Washington, Aug 2 : The Covid-19 pandemic has disproportionately affected people of colour in the US, a new poll has revealed.
The survey, conducted by US market analytics company The Harris Poll, revealed that nearly one in four Latina women in the US have reported losing a family member to the coronavirus, reports Xinhua news agency.
Meanwhile, Latina women were at least 5 per cent more likely to get infected or have a family member who contracts Covid-19 than other women of colour, according to the poll.
Nearly 80 per cent of Latina women have reported feeling personally affected by the pandemic, whether they underwent falling ill, losing a family member, unemployment or eviction.
At least 37 per cent of Latina women also reported facing mental health difficulties amid the pandemic, as compared to 29 per cent of Black women and 34 per cent of Asian American and Pacific Islander women.
The poll was conducted from April 7 to May 16 with 1,617 US adult women who self-identify as Black or African American; of Hispanic, Latina, or Spanish-speaking background; or Asian American Pacific Islander, or of any ethnicity/national origin recognised in the Asian race by the US Census Bureau.
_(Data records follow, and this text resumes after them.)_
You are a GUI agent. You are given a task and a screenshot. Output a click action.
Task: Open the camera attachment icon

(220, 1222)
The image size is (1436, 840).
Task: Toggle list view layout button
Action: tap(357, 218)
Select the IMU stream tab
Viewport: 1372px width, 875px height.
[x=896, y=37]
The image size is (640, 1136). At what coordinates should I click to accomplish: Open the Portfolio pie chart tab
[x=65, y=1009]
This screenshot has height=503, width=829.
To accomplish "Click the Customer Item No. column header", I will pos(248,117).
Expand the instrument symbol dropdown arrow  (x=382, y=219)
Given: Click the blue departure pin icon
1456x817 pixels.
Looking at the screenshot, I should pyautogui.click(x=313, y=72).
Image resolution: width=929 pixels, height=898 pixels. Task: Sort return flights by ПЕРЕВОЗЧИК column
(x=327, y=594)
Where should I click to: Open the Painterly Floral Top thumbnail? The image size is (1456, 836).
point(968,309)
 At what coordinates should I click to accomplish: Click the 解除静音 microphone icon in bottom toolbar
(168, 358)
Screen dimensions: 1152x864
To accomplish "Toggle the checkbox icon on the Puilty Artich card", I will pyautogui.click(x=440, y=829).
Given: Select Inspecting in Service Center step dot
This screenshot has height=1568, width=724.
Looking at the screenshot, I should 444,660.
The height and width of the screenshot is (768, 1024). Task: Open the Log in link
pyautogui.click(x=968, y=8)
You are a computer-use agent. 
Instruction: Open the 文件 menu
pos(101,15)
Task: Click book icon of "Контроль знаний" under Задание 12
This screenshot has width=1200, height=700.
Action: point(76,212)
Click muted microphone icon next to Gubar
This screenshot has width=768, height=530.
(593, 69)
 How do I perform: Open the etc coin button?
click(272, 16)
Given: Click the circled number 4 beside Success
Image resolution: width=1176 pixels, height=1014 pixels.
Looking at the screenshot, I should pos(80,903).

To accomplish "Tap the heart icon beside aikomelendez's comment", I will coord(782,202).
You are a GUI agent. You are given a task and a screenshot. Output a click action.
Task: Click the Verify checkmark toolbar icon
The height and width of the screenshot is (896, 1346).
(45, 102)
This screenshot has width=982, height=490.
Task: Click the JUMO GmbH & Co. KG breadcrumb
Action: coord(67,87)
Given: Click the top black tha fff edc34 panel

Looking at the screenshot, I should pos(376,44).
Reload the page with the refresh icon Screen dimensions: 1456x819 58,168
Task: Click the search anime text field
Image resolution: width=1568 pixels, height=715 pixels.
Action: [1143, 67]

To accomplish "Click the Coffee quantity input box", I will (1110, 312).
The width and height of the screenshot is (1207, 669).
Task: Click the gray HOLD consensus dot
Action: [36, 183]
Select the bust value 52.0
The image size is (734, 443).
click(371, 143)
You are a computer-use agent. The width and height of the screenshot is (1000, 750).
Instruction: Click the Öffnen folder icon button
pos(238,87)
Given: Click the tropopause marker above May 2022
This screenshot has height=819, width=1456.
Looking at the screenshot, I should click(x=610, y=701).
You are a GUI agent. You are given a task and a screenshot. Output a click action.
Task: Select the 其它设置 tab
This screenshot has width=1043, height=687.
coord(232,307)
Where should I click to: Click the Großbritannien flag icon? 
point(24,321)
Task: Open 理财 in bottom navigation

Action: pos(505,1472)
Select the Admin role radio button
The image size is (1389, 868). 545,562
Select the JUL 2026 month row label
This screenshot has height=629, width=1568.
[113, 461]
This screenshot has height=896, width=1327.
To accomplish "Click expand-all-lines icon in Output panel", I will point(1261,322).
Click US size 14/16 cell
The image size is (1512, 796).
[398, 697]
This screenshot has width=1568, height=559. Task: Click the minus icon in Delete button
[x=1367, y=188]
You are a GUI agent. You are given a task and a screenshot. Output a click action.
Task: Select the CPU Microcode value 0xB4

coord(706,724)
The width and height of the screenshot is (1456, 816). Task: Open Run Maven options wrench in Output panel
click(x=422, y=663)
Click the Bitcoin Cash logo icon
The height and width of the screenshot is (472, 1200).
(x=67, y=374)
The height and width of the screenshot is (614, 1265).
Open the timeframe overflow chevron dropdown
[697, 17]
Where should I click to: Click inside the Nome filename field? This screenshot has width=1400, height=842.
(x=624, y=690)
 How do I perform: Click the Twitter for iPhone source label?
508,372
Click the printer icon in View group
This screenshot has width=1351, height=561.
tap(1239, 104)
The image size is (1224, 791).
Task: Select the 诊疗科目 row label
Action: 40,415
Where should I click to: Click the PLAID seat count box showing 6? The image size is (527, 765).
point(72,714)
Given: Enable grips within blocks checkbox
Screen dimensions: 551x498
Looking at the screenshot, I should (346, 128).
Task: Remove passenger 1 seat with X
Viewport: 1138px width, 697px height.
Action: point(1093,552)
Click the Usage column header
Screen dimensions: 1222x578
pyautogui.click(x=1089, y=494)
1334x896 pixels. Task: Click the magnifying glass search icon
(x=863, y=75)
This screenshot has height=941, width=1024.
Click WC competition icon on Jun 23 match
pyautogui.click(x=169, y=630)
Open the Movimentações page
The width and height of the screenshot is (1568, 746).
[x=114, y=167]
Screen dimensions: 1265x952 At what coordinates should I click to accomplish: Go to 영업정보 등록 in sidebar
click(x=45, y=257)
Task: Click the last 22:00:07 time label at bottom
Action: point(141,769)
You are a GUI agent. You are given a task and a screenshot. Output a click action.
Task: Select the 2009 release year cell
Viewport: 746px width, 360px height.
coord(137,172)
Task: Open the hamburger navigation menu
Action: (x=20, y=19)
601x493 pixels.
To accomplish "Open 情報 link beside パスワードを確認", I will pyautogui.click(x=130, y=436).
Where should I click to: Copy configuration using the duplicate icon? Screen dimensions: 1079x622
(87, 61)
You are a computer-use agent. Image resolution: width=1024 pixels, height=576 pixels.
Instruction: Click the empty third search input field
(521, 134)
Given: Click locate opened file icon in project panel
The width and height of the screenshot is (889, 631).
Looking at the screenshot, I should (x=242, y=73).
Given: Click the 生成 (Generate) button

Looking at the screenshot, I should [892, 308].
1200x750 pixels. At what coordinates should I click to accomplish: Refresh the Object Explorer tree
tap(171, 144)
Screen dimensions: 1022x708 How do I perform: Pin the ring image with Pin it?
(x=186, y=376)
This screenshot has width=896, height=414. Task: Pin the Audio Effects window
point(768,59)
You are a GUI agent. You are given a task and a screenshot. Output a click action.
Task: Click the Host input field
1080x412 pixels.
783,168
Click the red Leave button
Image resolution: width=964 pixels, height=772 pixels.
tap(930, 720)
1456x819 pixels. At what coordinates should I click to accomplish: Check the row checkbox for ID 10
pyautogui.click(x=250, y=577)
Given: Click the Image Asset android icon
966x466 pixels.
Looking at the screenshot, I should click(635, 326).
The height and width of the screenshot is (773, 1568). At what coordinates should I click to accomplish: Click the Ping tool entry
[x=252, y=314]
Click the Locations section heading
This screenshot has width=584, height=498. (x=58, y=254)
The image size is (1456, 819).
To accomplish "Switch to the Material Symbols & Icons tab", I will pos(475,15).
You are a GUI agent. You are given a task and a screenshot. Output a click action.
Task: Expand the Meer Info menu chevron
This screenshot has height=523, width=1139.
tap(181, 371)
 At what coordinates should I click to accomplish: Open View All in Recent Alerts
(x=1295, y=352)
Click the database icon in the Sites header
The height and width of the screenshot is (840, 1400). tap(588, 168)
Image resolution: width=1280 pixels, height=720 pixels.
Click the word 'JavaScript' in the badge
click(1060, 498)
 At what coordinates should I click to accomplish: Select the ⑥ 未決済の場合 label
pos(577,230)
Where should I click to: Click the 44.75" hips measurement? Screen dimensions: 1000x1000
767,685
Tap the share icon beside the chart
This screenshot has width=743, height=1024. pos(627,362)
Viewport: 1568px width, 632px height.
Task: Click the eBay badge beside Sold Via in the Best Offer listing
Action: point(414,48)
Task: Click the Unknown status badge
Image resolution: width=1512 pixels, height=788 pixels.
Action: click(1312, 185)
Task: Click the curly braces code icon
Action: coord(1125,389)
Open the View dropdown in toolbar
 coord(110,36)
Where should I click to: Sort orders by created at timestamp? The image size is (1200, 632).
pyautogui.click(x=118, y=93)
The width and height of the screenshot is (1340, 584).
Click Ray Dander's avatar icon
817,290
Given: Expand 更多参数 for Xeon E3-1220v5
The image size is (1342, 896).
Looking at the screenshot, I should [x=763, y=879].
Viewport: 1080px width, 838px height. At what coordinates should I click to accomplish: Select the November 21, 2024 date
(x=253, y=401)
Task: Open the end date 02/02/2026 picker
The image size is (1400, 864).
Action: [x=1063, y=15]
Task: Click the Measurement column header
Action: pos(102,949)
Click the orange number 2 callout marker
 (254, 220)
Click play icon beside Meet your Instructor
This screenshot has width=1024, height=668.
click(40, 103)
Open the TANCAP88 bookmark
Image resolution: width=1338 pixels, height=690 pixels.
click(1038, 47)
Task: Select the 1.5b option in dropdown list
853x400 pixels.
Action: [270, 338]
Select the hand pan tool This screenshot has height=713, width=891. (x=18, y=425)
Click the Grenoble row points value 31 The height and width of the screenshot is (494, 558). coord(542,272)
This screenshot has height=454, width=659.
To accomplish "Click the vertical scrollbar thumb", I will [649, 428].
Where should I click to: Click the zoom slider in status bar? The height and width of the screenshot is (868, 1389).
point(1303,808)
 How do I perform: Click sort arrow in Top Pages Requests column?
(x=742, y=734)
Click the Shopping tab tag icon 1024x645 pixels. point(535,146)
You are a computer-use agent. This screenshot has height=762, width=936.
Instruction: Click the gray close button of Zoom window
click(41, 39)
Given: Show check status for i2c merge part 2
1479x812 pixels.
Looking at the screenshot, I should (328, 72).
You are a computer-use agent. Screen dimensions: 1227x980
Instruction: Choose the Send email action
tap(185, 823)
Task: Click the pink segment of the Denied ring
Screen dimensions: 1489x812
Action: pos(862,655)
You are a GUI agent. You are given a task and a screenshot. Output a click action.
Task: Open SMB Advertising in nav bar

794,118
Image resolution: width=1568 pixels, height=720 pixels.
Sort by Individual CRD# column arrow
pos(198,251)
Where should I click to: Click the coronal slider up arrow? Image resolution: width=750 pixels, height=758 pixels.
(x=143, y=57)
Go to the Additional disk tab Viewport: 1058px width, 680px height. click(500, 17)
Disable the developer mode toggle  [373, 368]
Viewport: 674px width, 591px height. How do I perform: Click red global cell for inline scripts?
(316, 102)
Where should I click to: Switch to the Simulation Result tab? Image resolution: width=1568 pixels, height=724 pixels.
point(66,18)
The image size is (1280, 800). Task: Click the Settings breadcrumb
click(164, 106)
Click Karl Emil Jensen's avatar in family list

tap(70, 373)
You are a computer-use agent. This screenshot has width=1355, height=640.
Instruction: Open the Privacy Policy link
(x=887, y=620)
The survey comes after more than a year of statistics showing that people of colour have been disproportionately affected by the coronavirus pandemic.
According to July data from the Centers for Disease Control and Prevention (CDC), Black and Hispanic people are now hospitalised at 2.8 times the rate as white people and contract the virus at least 1.1 times the rate.
Additionally, vaccination rates across the country have frequently been lower among people of colour than white individuals since the rollout first began in December 2020.
So far, less than 10 per cent of Black and Asian Americans have been vaccinated for Covid-19, while roughly 16 per cent of Hispanic and Latino Americans have received at least one dose, according to the CDC.
By comparison, over 58 per cent of white people in the US are at least partially vaccinated against the virus.